For the past two years, Indian banks had maintained relatively stable interest rates, creating an environment of predictability for borrowers and savers alike. However, recent developments have shattered this calm, as banks scramble to attract funds amid a growing liquidity shortage and a concerning credit-deposit imbalance.
As of February 2026, the landscape shifted dramatically. Credit growth surged to 13.7%, while deposit growth lagged behind at 10.9%. This disparity pushed the loan-to-deposit ratio to a staggering 82.5%, prompting banks to raise interest rates to levels not seen in years.
In a decisive moment, CSB Bank announced an interest rate of 8.32% for 91-day Certificates of Deposit (CDs), while Ujjivan Small Finance Bank and Equitas Small Finance Bank followed suit with rates of 8.25%. HDFC Bank and IDBI Bank offered slightly lower rates of 7.6% for short-term funds, reflecting the competitive nature of the current banking environment.

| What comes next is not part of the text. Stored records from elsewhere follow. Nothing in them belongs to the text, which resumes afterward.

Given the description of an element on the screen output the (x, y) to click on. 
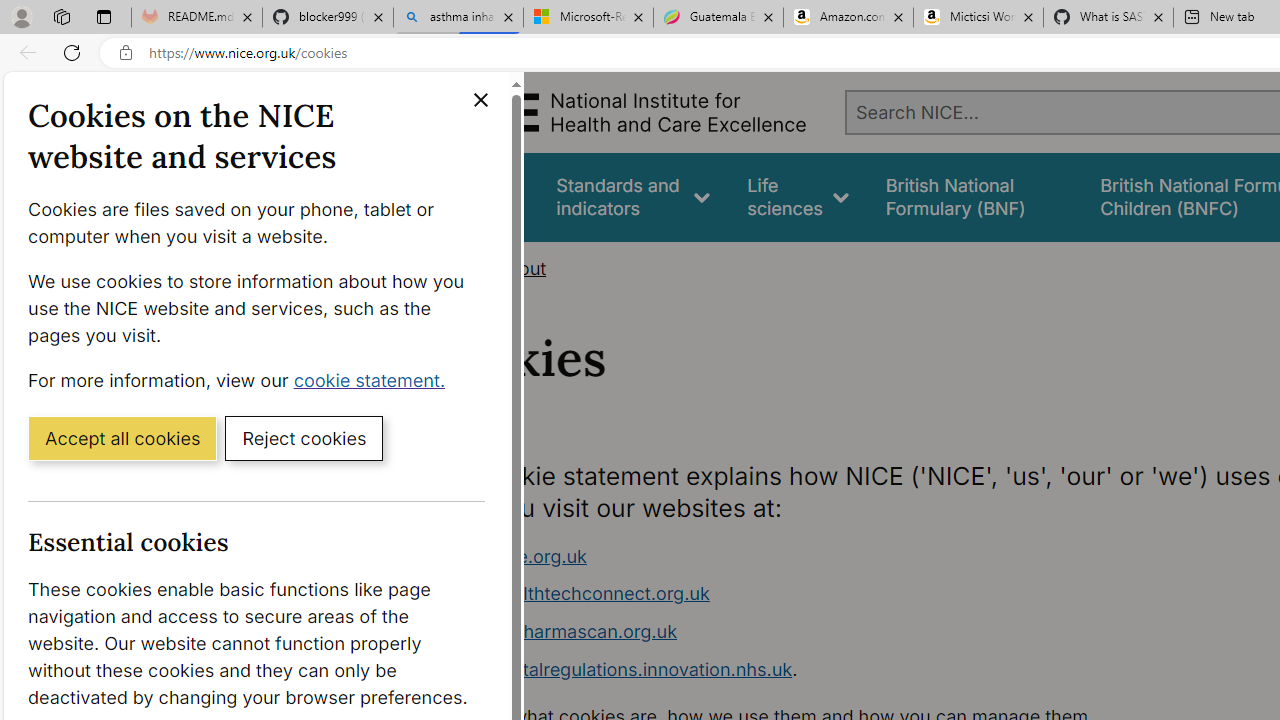
www.digitalregulations.innovation.nhs.uk. (818, 669)
www.healthtechconnect.org.uk (818, 594)
www.healthtechconnect.org.uk (576, 593)
www.ukpharmascan.org.uk (560, 631)
Accept all cookies (122, 437)
Given the description of an element on the screen output the (x, y) to click on. 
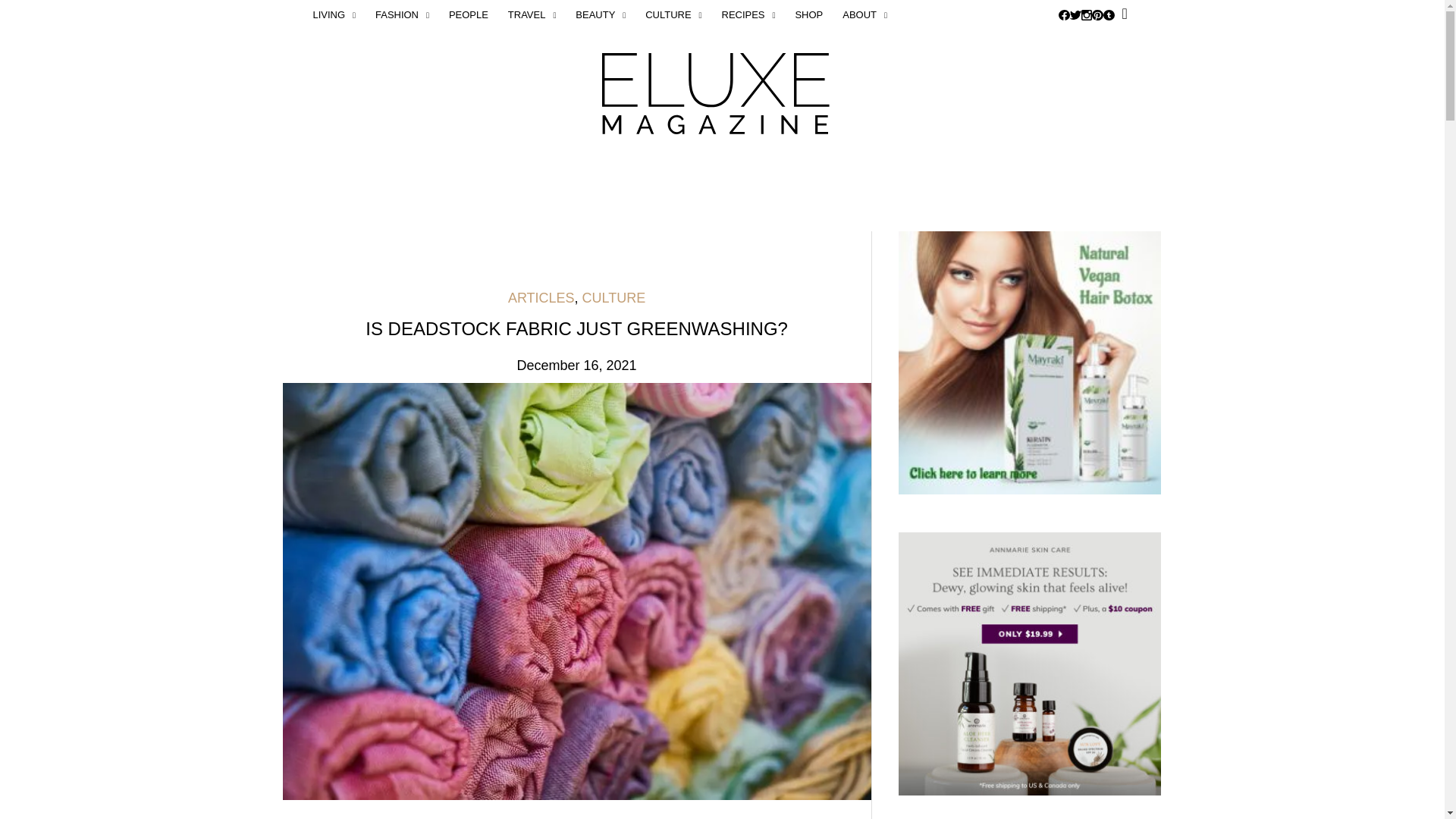
CULTURE (672, 15)
LIVING (339, 15)
BEAUTY (600, 15)
RECIPES (748, 15)
TRAVEL (531, 15)
FASHION (402, 15)
PEOPLE (468, 15)
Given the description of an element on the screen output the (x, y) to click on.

The urgency for banks to secure deposits is underscored by the fact that investments in CDs have skyrocketed to ₹6.64 lakh crore, marking a remarkable 75% growth over the last two years. This influx of funds is critical as banks navigate the liquidity crunch that experts predict will persist until FY27.
Moreover, the difference between three-month CD rates and Treasury Bill rates has widened to 210 basis points, the highest since March 2020. This shift indicates a growing concern among banks about funding costs and their implications for net interest margins (NIMs).
Fitch Ratings has warned that if funding costs continue to rise, NIMs could decrease by 20-30 basis points by FY27, further complicating the financial landscape for banks. The current increase in interest rates has surpassed seasonal changes, according to experts, highlighting the severity of the situation.
As banks adjust to this new reality, the effects are being felt across the financial sector. Borrowers may face higher costs for loans, while savers could benefit from improved returns on deposits. The balance of power is shifting, and stakeholders are keenly observing how these changes will unfold.
In this evolving scenario, the resilience of the banking sector will be tested as it grapples with the dual challenges of attracting deposits and managing rising costs. The coming months will be crucial in determining the long-term implications of this liquidity crunch on the broader economy.
Details remain unconfirmed as the situation develops, but the urgency for banks to adapt to these changes is clear. The banking landscape in India is entering a new chapter, one that will require agility and foresight to navigate successfully.